Allí, rodeada de símbolos católicos, Esther se vio en la avenida Corrientes que el carruaje con una cruz en lo alto transformaba. Los caballos, de solemnes cascos, irrumpían en el diurno trajín, deteniendo el tránsito de vehículos y personas. Esa exhibición mortuoria era pública. Y el público se santiguaba, se descubría... Por eso, cuando su padre se encerró durante siete días en una silla baja, ella no entendió su conducta. Había escuchado decir a su madre que sólo se había confirmado lo que durante años fuera una inaceptable certeza: Menajim Fainberg, su esposa Malka, su hijo mayor Shmuel, su nuera Dina y la pequeña Leah habían sido asesinados. La diferencia estaba en que otro judío, testigo de la masacre, recién ahora localizaba a los familiares en Argentina y les escribía desde Europa para contarles que los nazis primero mataron a los abuelos, después a Dina y a su hijita, y que a Shmuel por ser músico lo habían hecho durar más. “¡Se imaginan a mi pobre hermano, tocando el Himno a la Alegría mientras llevaban a los suyos a la cámara de gas!”

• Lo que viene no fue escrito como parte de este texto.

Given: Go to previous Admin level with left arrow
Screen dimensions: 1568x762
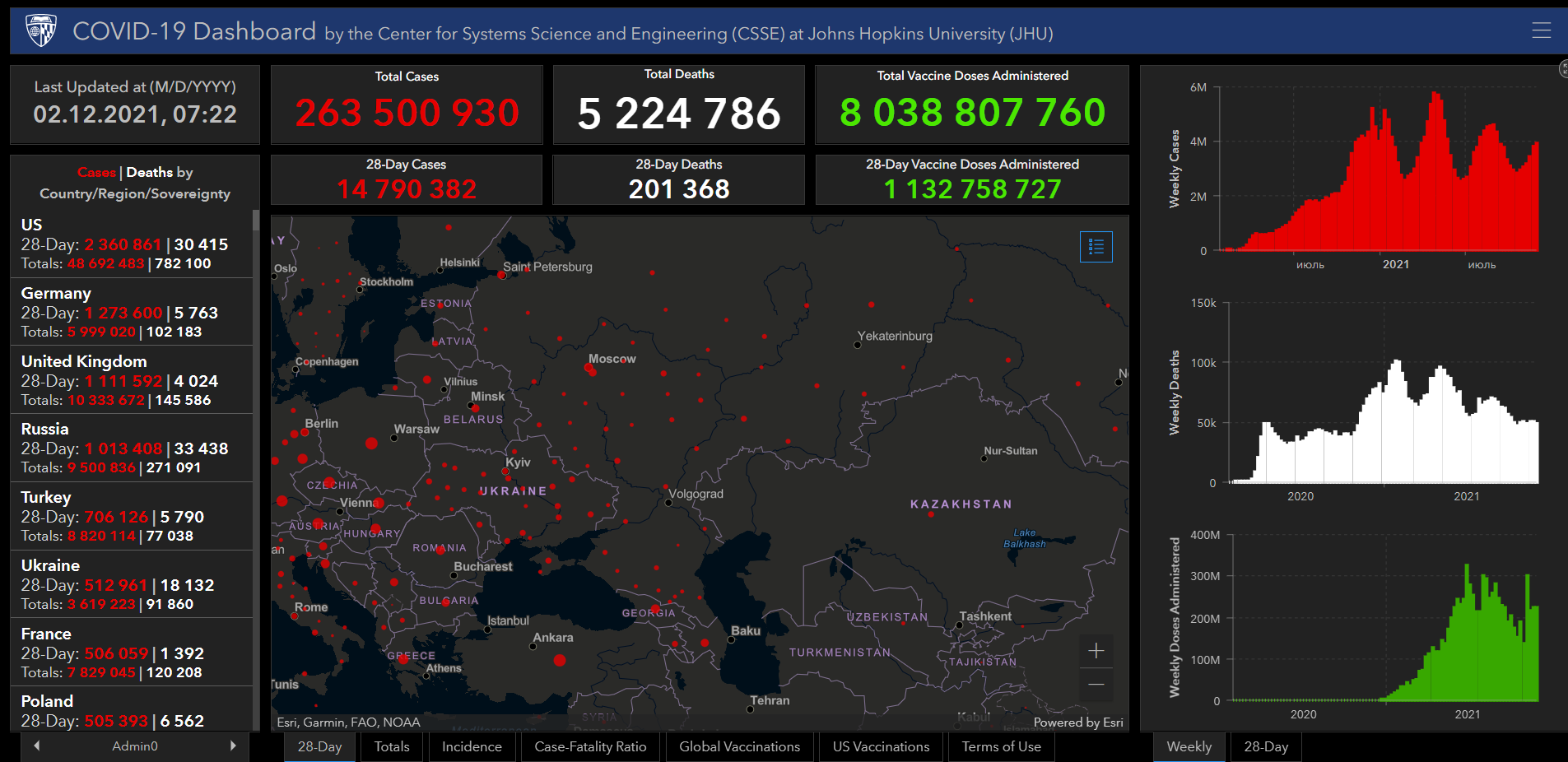Looking at the screenshot, I should point(37,746).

Esther, con el segundo café dulce y liviano que le ofreciera con fuerte acento de Puerto Rico una muchacha de ojos grandes e intensos, se preguntó por qué en su casa se solía volver a antiguos ritos funerarios cada vez que moría alguien. “¿Me van a decir a mí que ese lujo, esas coronas de flores, y las palabras de agradecimiento corresponden a un alma judía?” Y enseguida la abuela le contaba a quien tuviera cerca cómo había sido con su padre: “Antes de envolverlo en su mortaja le colocaron piedras sobre los párpados y una rama entre las manos, así, a la llegada del Mesías, él encontraría el camino a Jerusalén. Nadie dejaba de cubrir los espejos ni olvidaba poner un recipiente con un paño de lino para que el alma pudiera cumplir con las abluciones de todo judío piadoso. Al amanecer y al atardecer los hombres se reunían para rezar Kadish. La gente iba vestida de digno luto, no cómo las hijas de Anchel y su viuda”.
“¡Ay, Esther, si tu abuela te viera ahora en este velorio!”, pensó. Y fue después de esa idea que le asaltó la convicción de que uno debe vivir y morir dentro de sus creencias. Pero aún era temprano para que lo reconociera y se quedó en el porche a fumar un cigarrillo y charlar. Por aquel entonces, aunque el gusto y el olor del tabaco le desagradaban, fumaba para no diferenciarse del resto.
Una década después, estaba por entrar en su departamento con sus desafiantes diferencias desplegadas. La discusión de la mañana con Bob fue como haber cambiado el cerrojo y, para colmo, regresaba con la llave de antes y sin intención de pasar por la cerrajería. Ahora todo era confuso. Sin embargo, en el velorio del padre de Ron, a pesar de la humareda, pudo ver que la raíz de un árbol los había unido y que hoy otra los separaba.